El portazo de Violeta sonó por encima de la música. Ernesto salió de su trance y de la cocina fregándose las manos con un repasador a cuadros rojos. «¿Cómo anda la reina de la casa?», dijo él. «Hola, papi trucho», le contestó ella. «¿Ya está la comida? Me muero de hambre», siguió con su voz de queja habitual. Ernesto la mandó, como cada vez, a lavarse las manos y a poner la mesa. Su hijastra no obedecía, sino que actuaba por costumbre y a desgano. Arrastraba los pies, cada uno de sus movimientos condensaba la potencia arrasadora de la adolescencia.
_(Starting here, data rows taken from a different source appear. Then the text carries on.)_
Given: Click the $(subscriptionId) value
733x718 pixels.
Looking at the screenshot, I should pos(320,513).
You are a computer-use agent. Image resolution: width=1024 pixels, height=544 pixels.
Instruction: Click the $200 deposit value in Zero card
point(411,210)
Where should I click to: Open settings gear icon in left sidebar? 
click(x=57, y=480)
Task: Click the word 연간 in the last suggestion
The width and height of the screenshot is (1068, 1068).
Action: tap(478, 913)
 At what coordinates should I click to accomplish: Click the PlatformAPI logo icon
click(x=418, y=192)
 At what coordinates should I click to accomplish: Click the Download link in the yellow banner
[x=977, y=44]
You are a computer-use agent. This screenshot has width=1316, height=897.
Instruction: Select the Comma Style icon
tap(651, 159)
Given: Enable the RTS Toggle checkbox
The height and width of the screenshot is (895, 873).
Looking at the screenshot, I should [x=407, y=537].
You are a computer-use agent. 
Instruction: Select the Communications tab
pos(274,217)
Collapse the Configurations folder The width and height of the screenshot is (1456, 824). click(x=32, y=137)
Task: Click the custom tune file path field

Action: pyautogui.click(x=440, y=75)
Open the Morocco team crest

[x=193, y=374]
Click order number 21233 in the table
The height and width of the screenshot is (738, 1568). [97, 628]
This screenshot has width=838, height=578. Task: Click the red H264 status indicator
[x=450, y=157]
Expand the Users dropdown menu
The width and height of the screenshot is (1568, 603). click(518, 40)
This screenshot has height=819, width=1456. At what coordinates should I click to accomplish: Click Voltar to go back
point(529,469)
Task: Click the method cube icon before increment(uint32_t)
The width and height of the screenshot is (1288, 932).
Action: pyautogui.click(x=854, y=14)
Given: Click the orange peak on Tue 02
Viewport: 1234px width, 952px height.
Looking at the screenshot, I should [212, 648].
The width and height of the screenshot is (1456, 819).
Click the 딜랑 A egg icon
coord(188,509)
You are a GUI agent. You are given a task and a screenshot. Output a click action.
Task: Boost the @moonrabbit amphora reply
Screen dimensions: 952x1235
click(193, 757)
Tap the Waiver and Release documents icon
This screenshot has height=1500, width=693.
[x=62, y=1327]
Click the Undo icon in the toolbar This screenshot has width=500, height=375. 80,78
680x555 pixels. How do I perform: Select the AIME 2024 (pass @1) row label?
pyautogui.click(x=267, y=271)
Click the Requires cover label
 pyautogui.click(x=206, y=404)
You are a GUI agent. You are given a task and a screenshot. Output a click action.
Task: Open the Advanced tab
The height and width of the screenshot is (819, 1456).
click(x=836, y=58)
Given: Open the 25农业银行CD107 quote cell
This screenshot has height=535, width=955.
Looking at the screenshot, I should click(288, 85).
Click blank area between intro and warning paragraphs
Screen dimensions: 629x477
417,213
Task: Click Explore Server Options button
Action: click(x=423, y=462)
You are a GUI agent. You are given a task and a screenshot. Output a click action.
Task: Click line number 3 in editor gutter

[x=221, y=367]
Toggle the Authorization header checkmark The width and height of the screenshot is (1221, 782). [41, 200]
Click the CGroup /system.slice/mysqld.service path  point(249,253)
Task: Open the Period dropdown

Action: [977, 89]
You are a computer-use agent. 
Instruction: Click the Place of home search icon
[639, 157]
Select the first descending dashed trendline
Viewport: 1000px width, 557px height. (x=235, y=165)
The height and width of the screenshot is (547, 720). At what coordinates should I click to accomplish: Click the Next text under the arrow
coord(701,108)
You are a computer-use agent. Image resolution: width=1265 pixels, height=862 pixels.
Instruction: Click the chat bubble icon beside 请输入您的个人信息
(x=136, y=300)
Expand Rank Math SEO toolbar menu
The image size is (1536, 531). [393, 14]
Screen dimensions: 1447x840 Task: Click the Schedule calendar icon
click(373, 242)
El almuerzo era el momento en el que Ernesto se conectaba con su hijastra. Ella le preguntó cómo le había ido en el campo y él le dijo que bien, que había ido a ver a una curandera, una señora bastante rara del pueblo. «¿Es tipo una bruja? ¿Tiene poderes?», preguntó Violeta sin haber terminado de tragar del todo una ración de puré. «Es alguien que cura sin apelar a la ciencia», respondió él, satisfecho de todavía tener respuestas a ese sin fin de preguntas. «Creo que puedo escribir algo sobre ella», agregó una versión confiada de Ernesto. «Bien ahí», dijo ella y bajó de un solo trago el jugo de manzana que le quedaba en el vaso. Sin mediar intervalos, sin hilos ni asociaciones libres entre un tema y el otro, Violeta le preguntó a su padrastro por los Rolling Stones. Ernesto la conocía demasiado y entendió, sin esfuerzo, que el interés repentino de Violeta por la música venía de la mano del interés por un chico. Puso una lista de temas desde su teléfono celular y primero sintió alegría de que el sujeto tuviera buen gusto para la música, como él. Luego, lo invadieron unos celos intempestivos: si Violeta se enamoraba y se ponía de novia, si inauguraba esa parte intensa y experimental de su vida, con la ausencia permanente de Victoria, ya no habría en esa casa nada ni nadie para él. Era en esos instantes donde lo invadía una desesperación terrible como si la joven hubiera sido alguna vez parte de él. «Necesito mi siesta, Ernestruchi», le dijo Violeta y fue a encerrarse a su cuarto. Dejó solo a Ernesto colgando la ropa ya centrifugada en el ténder del patio silbando la melodía de Beast of burden.
Ernesto aprovechó la quietud y el abrazo incondicional del sol para sentarse en el living, encender la computadora y abrir un archivo de texto. Eligió la tipografía Georgia tamaño 12 y seteó el interlineado a su gusto. Quiso comenzar a presionar las teclas que reposaban bajo las yemas de sus dedos pero la fuerza desbocada de una intrusión en su mente no se lo permitió: pensó por primera vez en la virginidad de su hijastra.